S.A.M. is your friend

Do you foresee a tough challenge ahead for your child?
Is your child is stuck up on a structure and having a hard time to get down?

When you feel like you need to do SOMETHING, and sitting back and observing doesn’t feel like an option, remember: S.A.M. is your friend.

Instead of yelling out “Be Careful!” or instantly removing your child from the structure, try this instead:

1) Share an Observation: “Gee, it looks like you’re having a hard time coming back down.”

2) Ask a Question: “Do you see a path you can take?”

3) Make a Suggestion: “You can try turning around so you can use both your hands and feet to climb down.”

When you can do this, you are supporting your child to problem solve this challenge while showing them trust and confidence in what they can do, AND respecting their autonomy to try for themselves. This is a powerful combination to achieve the healthy, happy, confident, and resilient child you want for your child.

 

Lastly…

Know Your Child

We are all individuals with different temperaments, skills, capabilities, and characteristics.

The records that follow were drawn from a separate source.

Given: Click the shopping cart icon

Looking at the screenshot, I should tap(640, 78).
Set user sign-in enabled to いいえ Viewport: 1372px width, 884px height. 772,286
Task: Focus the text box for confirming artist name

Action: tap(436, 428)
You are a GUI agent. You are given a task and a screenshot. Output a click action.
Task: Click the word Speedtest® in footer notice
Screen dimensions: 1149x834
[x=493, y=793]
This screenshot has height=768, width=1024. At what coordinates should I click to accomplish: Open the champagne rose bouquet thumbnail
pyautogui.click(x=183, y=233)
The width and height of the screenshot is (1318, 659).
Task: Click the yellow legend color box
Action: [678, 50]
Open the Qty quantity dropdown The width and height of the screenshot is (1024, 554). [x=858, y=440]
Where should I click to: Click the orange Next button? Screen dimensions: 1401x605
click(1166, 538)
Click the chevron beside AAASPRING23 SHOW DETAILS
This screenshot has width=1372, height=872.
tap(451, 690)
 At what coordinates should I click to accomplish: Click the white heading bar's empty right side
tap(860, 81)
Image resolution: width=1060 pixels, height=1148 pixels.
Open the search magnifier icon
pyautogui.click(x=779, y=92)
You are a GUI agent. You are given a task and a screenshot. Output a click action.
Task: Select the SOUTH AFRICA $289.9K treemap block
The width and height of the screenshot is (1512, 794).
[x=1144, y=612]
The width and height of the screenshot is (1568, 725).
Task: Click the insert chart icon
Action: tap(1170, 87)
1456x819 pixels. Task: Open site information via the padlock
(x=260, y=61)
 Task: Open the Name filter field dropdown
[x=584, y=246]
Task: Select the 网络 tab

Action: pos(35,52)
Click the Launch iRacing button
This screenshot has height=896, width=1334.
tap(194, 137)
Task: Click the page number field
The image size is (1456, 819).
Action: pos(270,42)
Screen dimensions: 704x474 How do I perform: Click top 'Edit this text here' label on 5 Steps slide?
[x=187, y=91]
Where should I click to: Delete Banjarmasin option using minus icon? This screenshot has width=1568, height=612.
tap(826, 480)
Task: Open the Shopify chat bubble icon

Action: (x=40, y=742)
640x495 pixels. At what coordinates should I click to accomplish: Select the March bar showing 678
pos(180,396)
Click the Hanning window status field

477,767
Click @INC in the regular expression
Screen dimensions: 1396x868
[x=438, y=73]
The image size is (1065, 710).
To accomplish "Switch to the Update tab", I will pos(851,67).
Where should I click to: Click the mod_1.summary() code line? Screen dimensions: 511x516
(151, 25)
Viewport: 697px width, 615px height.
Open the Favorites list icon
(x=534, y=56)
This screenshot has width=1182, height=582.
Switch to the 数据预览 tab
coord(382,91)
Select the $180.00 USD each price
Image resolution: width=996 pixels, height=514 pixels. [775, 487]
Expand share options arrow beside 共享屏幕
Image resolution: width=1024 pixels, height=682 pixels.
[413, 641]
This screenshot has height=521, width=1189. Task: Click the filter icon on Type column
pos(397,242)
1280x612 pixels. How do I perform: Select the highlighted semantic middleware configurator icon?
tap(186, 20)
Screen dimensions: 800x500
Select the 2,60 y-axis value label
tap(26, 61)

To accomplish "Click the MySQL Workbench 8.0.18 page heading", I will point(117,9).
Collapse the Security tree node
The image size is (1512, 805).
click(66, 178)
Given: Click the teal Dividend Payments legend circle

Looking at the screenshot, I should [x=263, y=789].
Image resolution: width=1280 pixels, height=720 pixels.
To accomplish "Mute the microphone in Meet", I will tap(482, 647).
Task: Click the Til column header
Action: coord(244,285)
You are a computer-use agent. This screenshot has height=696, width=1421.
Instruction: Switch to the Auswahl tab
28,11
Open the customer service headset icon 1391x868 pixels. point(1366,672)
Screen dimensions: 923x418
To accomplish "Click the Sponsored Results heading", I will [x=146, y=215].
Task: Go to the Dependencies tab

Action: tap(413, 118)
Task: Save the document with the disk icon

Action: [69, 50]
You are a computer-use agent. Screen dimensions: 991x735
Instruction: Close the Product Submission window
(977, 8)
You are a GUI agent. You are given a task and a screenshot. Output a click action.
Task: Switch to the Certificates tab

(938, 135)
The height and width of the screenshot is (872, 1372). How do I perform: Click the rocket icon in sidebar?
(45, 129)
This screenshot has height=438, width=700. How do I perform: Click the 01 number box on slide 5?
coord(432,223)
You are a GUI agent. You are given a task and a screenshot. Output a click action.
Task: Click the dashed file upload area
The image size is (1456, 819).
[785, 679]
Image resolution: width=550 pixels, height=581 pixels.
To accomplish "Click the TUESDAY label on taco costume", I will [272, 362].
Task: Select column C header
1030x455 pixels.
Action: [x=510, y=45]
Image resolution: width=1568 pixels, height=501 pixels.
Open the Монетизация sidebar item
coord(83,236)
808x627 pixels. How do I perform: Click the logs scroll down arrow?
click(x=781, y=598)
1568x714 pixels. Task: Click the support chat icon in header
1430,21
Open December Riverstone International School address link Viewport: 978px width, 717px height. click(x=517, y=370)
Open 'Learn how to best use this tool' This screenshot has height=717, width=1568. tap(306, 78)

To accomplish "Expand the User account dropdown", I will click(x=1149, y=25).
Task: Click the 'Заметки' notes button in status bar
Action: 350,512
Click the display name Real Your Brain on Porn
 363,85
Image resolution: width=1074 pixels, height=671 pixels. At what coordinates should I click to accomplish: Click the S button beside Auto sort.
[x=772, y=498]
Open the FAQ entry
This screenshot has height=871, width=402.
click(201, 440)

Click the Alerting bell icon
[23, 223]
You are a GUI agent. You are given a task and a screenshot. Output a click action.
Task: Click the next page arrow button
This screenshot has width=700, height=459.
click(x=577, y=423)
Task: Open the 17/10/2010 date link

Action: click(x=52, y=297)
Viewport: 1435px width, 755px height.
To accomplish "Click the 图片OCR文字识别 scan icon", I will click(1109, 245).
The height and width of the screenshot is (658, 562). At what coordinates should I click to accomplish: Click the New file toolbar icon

It’s important that you recognize this for both your child and for yourself.

Willingness to take risks is like anything else and depends on the make-up of the person. Everyone’s comfort level of risk taking is different.

If your child is a non-risk taker:

  • Try to reframe labels: Your child isn’t “scared, shy, or anxious”. Your child is observant, cautious, and a thinker.
  • Be a play buddy: Remember that even when you are involved in play, let the child lead and direct how you play.
  • Co-regulate until they can Self-regulate: be a play buddy until you help co-regulate your child to feel confident and capable in taking risks. Then they can take over and self-regulate any heighten emotions during independent risky play.

If your child rushes head first into risks:

  • Try a reframe labels: Your child isn’t “uncontrollable, reckless, and terrible listener”, they are “energetic, motivated, and focused”.
  • Be a play buddy: Remember that even when you are involved in play, let the child lead and direct how you play.
  • Co-regulate until they can Self-regulate: be a play buddy until you help co-regulate your child to learn of their and your limits in taking risks. Then they can take over and self-regulate independent risky play.

Remember, you need to know yourself too. Risky play might be new to you, and your set of individual elements might match or mismatch with your child’s. It’s okay to honor your own level of comfort. It’s not about being perfect, it’s about taking each moment as practice.